Prosodic disambiguation was studied with a focus on German name sequences of three names (coordinates) in two conditions: without (Name1 and Name2 and Name3) and with internal grouping of the first two names ([Name1 and Name2] and Name3). The study of coordinates was complemented with production data of locally ambiguous sentences with a case-ambiguous first noun phrase.
Variability was studied in a controlled setting: Productions were elicited with a within-subject manipulation of context in a referential communication task in order to evoke prosodic adaptations to different conversational contexts. Context had five levels and involved interlocutors in three age groups (child, young adult, elderly adult) with German as L1 in the absence of background white noise, the young adult with background white noise, and a young adult without German as L1. Variability was explored at different levels: within a group of young individuals (intra-group level), within and between young individuals (intra-individual level and inter-individual level, respectively), and comparing between the group of young and a group of older speakers (inter-group level).

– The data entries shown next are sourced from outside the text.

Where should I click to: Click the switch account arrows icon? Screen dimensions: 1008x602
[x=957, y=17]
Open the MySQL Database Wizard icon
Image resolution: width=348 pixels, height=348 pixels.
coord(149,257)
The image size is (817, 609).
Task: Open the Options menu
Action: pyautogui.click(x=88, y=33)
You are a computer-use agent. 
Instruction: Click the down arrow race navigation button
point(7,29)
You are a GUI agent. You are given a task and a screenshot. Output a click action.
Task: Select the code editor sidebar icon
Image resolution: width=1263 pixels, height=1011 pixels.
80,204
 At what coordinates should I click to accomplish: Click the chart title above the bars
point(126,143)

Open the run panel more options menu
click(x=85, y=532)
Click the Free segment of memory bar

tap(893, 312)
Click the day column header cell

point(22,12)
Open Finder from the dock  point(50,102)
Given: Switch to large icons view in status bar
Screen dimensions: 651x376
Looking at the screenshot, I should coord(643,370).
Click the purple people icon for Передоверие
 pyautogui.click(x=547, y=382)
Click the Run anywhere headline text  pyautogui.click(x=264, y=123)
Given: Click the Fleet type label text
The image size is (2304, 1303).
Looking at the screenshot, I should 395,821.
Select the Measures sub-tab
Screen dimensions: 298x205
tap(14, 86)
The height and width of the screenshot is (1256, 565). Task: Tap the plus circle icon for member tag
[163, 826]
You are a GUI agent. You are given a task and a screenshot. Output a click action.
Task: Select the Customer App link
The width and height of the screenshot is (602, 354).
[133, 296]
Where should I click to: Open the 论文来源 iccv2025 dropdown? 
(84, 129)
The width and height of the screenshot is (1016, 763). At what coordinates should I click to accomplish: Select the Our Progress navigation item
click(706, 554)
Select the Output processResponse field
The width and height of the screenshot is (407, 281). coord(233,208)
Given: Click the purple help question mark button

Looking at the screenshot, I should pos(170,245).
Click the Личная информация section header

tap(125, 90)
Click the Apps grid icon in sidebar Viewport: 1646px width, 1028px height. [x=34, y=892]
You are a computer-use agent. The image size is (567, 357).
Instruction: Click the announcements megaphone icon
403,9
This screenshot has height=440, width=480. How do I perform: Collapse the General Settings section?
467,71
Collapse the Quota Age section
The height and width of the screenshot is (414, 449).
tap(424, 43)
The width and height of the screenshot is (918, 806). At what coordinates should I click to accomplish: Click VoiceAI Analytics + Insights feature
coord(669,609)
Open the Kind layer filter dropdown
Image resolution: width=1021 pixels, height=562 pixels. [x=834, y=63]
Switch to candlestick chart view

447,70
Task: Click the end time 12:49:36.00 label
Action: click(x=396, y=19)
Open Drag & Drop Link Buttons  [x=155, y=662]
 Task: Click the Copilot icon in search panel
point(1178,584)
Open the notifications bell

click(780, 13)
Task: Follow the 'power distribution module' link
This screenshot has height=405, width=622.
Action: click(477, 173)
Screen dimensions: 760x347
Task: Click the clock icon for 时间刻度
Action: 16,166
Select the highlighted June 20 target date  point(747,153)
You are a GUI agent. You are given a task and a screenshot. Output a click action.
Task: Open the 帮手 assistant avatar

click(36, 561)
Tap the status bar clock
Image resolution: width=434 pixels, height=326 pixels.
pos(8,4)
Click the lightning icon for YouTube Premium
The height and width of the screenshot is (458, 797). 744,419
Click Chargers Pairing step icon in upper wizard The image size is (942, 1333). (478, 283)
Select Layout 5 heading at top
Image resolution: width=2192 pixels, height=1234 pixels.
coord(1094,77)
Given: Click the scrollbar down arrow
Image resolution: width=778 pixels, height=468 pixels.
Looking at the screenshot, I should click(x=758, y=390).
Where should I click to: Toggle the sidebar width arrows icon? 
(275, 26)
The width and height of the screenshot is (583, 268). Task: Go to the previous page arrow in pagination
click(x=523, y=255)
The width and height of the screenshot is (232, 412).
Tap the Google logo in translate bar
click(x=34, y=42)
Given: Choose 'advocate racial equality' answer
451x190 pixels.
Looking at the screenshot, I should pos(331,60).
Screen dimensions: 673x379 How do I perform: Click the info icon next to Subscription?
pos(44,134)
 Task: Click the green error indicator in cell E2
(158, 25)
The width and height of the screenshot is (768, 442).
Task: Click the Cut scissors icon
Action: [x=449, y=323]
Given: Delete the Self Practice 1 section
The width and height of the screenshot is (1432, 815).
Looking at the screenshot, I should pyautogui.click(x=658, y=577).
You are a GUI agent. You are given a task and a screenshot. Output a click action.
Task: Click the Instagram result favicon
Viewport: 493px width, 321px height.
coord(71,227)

Our data replicate the use of the three prosodic cues (f0-movement, final lengthening, and pause) in productions of young adult speakers and extend their use to productions of older adult speakers. Both age groups distinguished consistently between the two coordinate conditions. Prosodic grouping in production was evident not only on the group-final Name2 but also at earlier stages in the utterance, on the group-internal Name1 (early cues). For some speakers, some listeners were able to decode these early cues effectively as they were able to reliably predict the upcoming structure after listening to Name1 only. Thus, prosodic grouping appears as a globally marked phenomenon building up along the utterance. The internal structure of coordinates was disambiguated irrespective of the conversational context. In our data, speakers only slightly modified the prosodic cues marking the disambiguation in the different contexts. Listeners were unable to identify to which interlocutor the sequence had been produced. We interpret this intra-individual consistency in the production of disambiguating prosodic cues as support for a strong link between prosody and syntax. The findings support models in favour of situational independence of disambiguating prosody. All speakers reliably marked the distinction between the grouping conditions with at least one of the three prosodic cues investigated and most of the speakers used at least two of these cues. Further, individual differences in prosodic grouping did not lead to difficulties in recovering the grouping in comprehension. Taken together, these findings support the existence of a phonological category of prosodic grouping.